“We believe there will be a continuing shift toward more cross-border global deals, as these underlying companies are seeking both strategic support and capital to compete more effectively to build equity value. We also expect to see further opportunities involving the continued development of emerging markets such as Eastern Europe, India and South Africa.
Examples of how Bain Capital is executing against this strategy include its acquisition of Edcon, the leading retailer in South Africa, and the pending cross border deal to acquire 3Com Corporation, a networking company based in the US but with extensive operations in Asia.
These trends have served Bain Capital well in 2006 and throughout 2007 as they play well to our strengths – complex transactions where private equity investment is augmented with the firm's resources to support the mandate of management teams for corporate change and global expansion.

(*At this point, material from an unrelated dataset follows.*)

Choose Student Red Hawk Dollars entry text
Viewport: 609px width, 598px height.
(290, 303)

In 2008, Bain Capital, will continue to focus on leveraging our teams around the world to identify and execute investment opportunities. We will also support our European portfolio companies with significant operations or aspirations abroad, such as FCI and Ideal Standard.” Dwight Poler, a managing director at Bain Capital
Bain Capital enjoyed a 2007 that was emblematic of the industry’s fortunes.
Alongside its partner Thomas H. Lee Partners it opened the year with one of the biggest buyouts on record. It closed the year by joining the latest buyout trend. It has extended the closing dates for the mega buyout negotiated before the current credit market dislocation.

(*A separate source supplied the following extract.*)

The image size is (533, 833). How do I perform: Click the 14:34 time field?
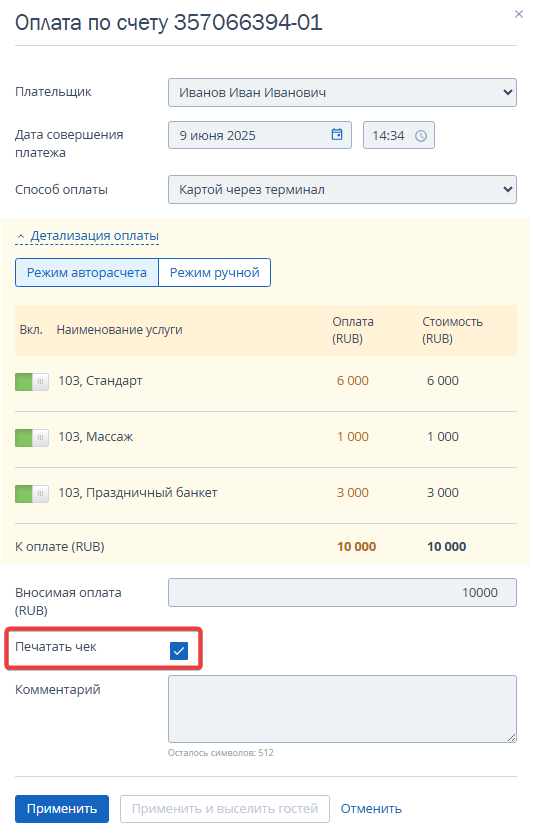point(399,135)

The private equity firms pushed the deadline for their $27.5 billion buyout of US media company Clear Channel Communications to 12 June 2008. The agreement had previously stipulated that any party could walk away from the buyout if it was not completed by December.

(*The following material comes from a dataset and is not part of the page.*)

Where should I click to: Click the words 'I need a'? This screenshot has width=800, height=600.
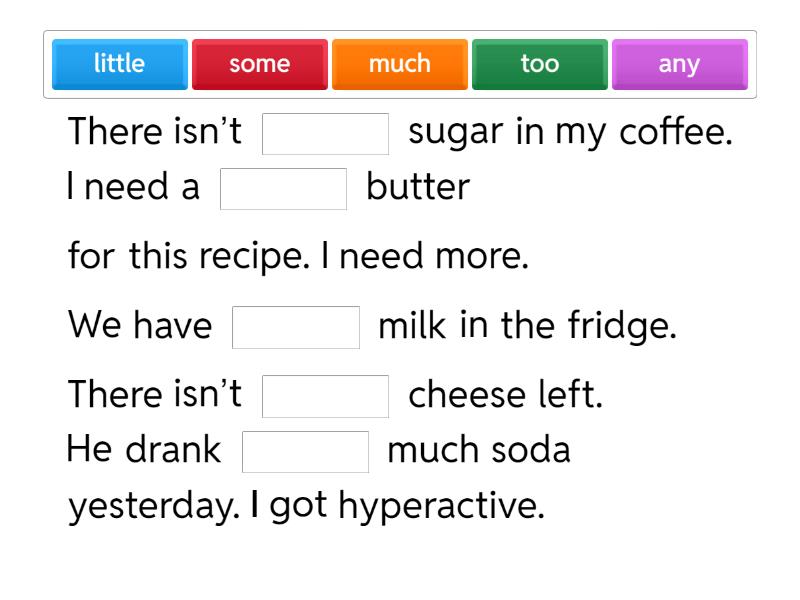point(134,189)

It sold well throughout the year notching exits on West Coast sandwich chain Togo’s Eateries, a division of its portfolio company Dunkin’ Brands, to San Francisco private equity firm Mainsail Partners for an undisclosed amount; on Burger King in a secondary market sale of shares and on SigmaKalon, a paint company.
Its investment in 3Com, a US networking business, was more contentious, attracting political scrutiny.